Como sugere o regime democrático, abrimos espaço na Rádio Gaúcha para ouvir uma das ministras mais queridas pelos apoiadores do presidente Jair Bolsonaro: a titular da Mulher, da Família e dos Direitos Humanos, Damares Alves, nesta terça-feira (23). Pastora e ativista na defesa de crianças e jovens - em especial quanto ao combate à exploração sexual -, Damares comentou o dolorido caso da menina que fora estuprada pelo tio desde os seis anos de idade e acabou engravidando a partir dos sucessivos abusos. Como se sabe, a menina teve a gravidez interrompida, a partir de autorização da Justiça. A ministra, conforme contou à Rádio Gaúcha, foi contra o procedimento e insistiu que a criança deveria ter mantido a gravidez fruto do estupro.
Discussões sobre aborto à parte (recomendo ouvir a entrevista), faltou algo muito importante na fala de Damares sobre o episódio. Falo sobre a ausência de uma reprimenda forte e enfática ao comportamento da ativista Sara Giromini, uma das responsáveis por vazar o nome da menina violentada.
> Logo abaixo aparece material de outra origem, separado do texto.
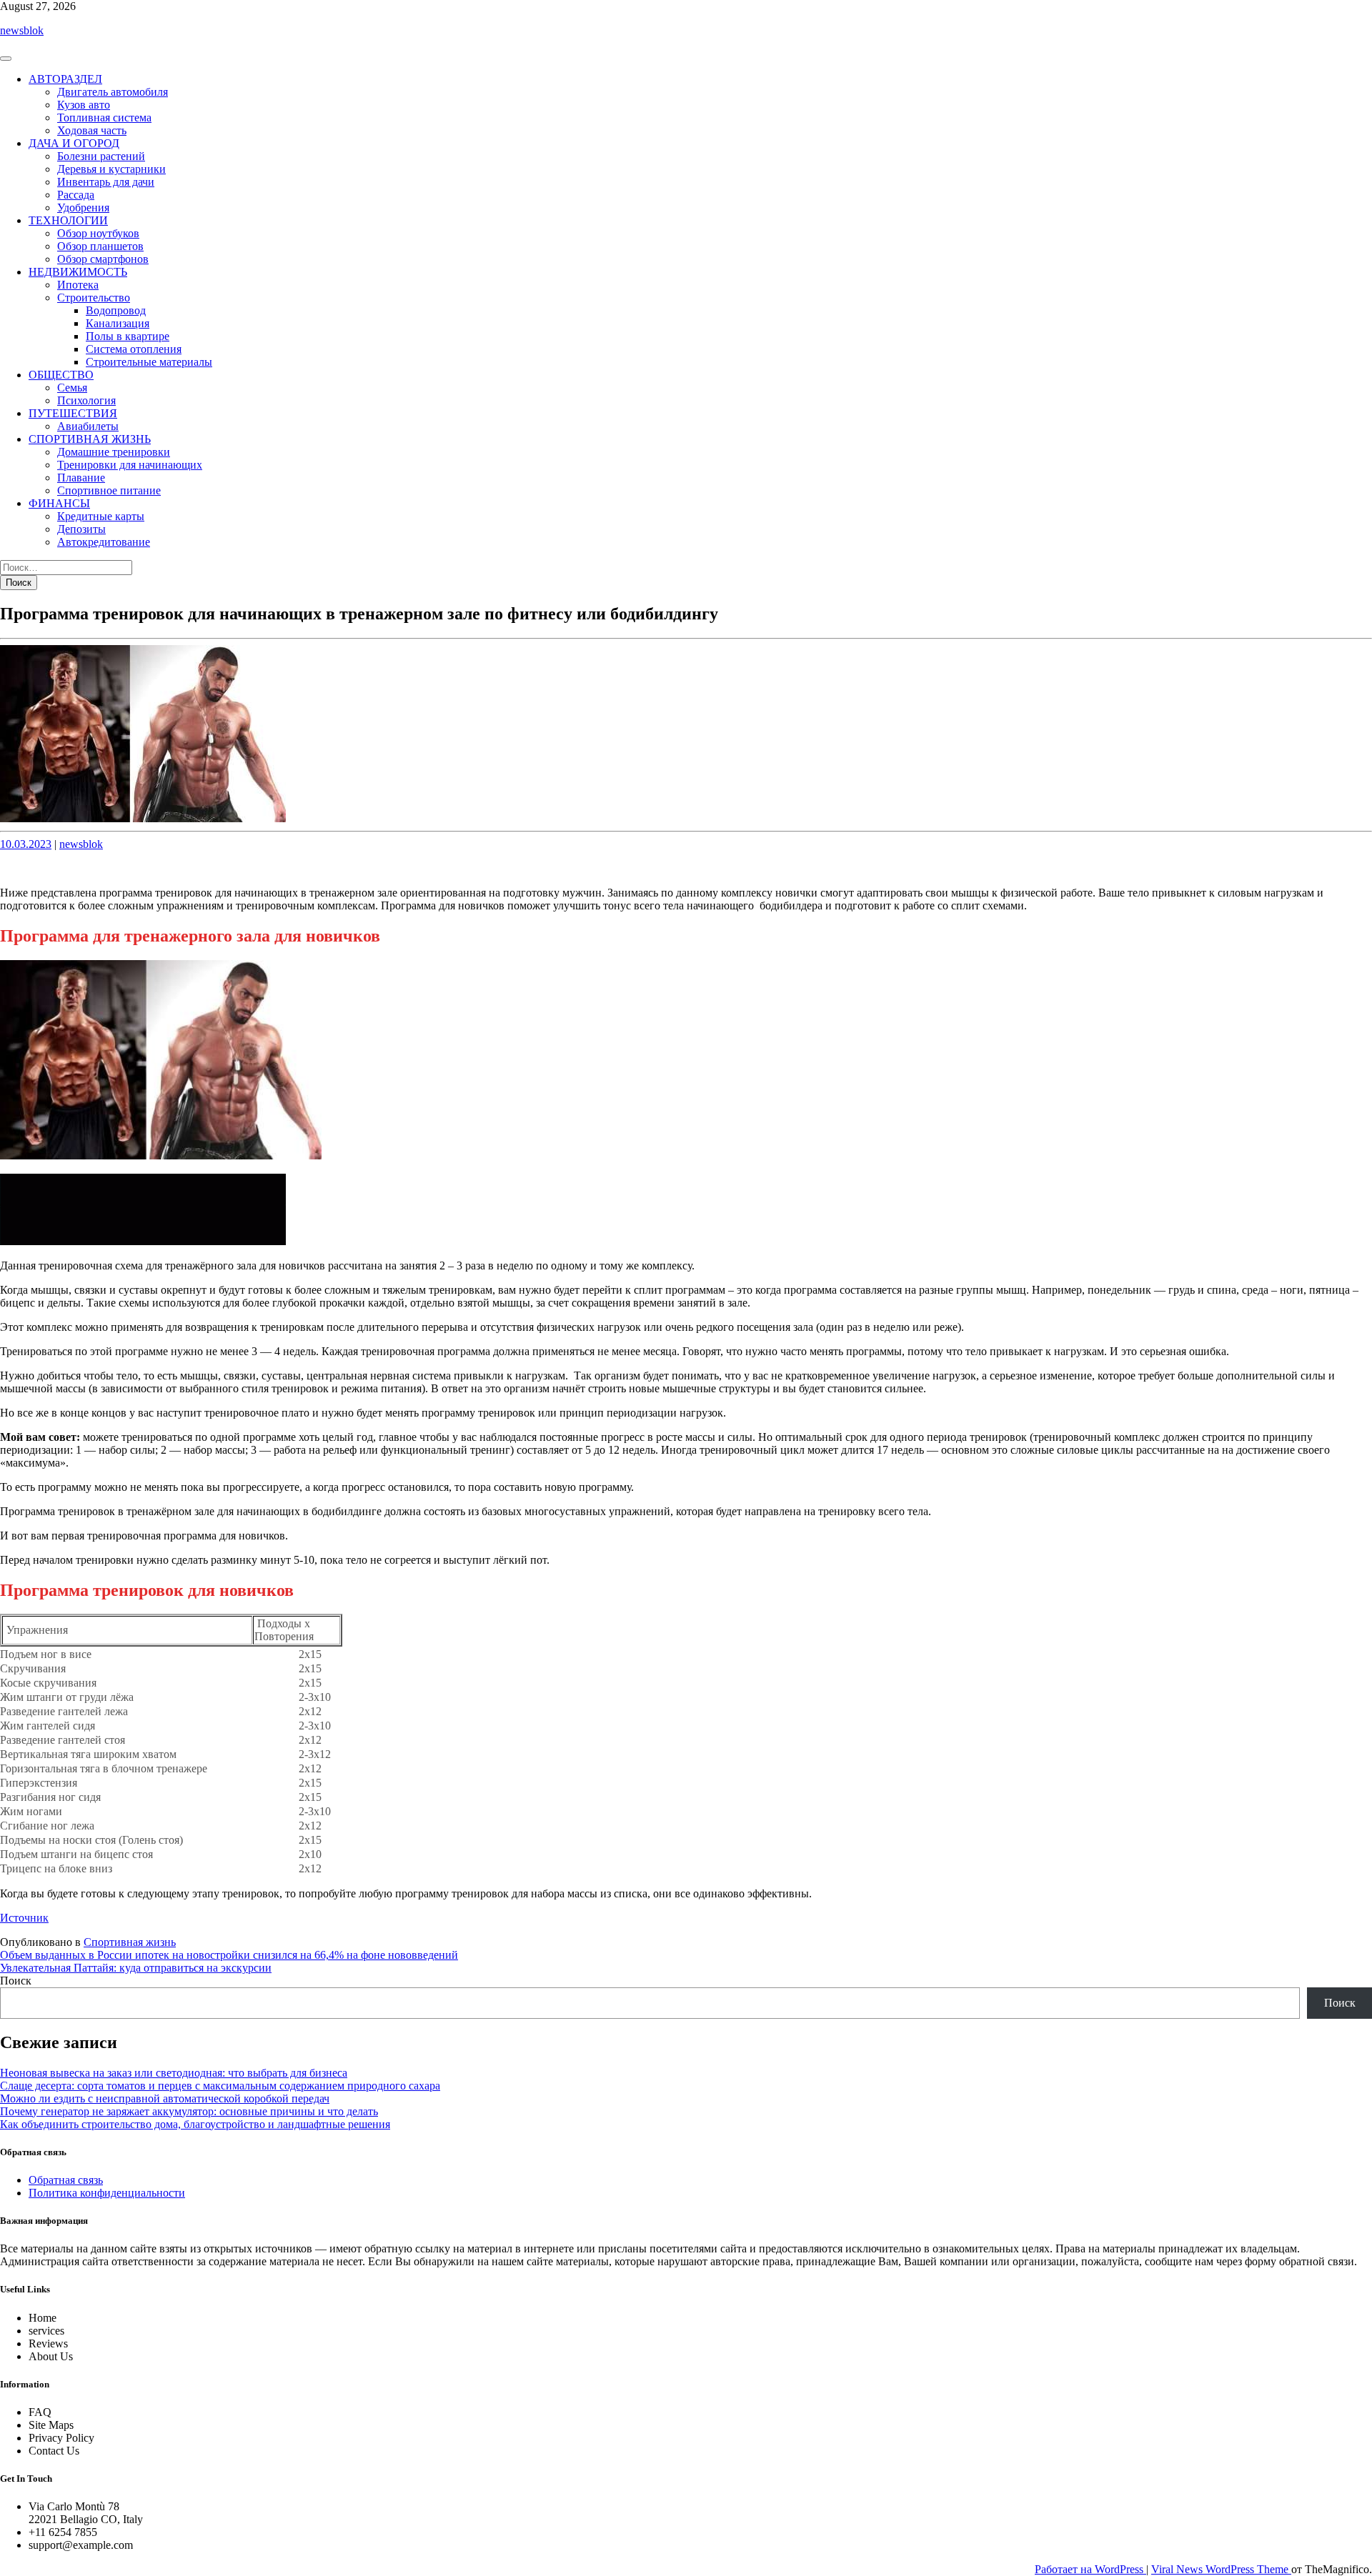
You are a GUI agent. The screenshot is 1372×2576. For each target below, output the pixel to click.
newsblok (22, 30)
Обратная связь (66, 2180)
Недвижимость (78, 272)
Sara é apoiadora ferrenha do governo Bolsonaro, se posiciona contrária ao aborto (mesmo em casos autorizados pela legislação) e trabalhou com Damares no Ministério da Família. Disse a ministra à Rádio Gaúcha que Sara, de fato, errou ao gravar vídeos com o nome da criança. Mas culpou grupos de WhatsApp que, segundo ela, já continham a informação da identidade da vítima.
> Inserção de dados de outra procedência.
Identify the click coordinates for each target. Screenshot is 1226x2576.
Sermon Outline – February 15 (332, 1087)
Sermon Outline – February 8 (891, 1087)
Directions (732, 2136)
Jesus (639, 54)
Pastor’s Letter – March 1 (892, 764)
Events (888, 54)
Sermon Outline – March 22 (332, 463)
Insistimos na pergunta sobre a responsabilização de Giromini. Isso porque a conduta de Sara - que divulgou nas redes sociais não somente o nome da menina, mas também o hospital em que ela faria o procedimento - pode ser considerada crime com base em artigos do Código Penal e do Estatuto da Criança e do Adolescente. Diversos especialistas na área jurídica concordaram quanto ao enquadramento. Indagada por duas vezes, a ministra se limitou a dizer que Sara errou, mas que o nome já estava circulando pelos aplicativos de mensagem, sugerindo, portanto, que a culpa não foi dela.
E mais: buscou responsabilizar a mídia, mais uma vez se eximindo de uma reprimenda dura sobre a ex-funcionária.
Pelo histórico de defesa das crianças, seria de absoluto bom tom que a ministra condenasse, de maneira enfática, o comportamento da jovem Giromini, que expôs uma criança vítima de abuso sexual e que precisou entrar no hospital escondida no porta malas de um carro, para escapar do grito de manifestantes contra o aborto na porta da instituição. Como influenciadora digital, Sara ampliou o alcance de dados absolutamente sigilosos, que (por força de lei e respeito a uma criança) deveriam permanecer distantes do conhecimento da população.
A atitude de Sara é criminosa e merecia ser repreendida pela ministra. Aliás, não somente por ela. Mas por toda a sociedade que preza pelas suas crianças.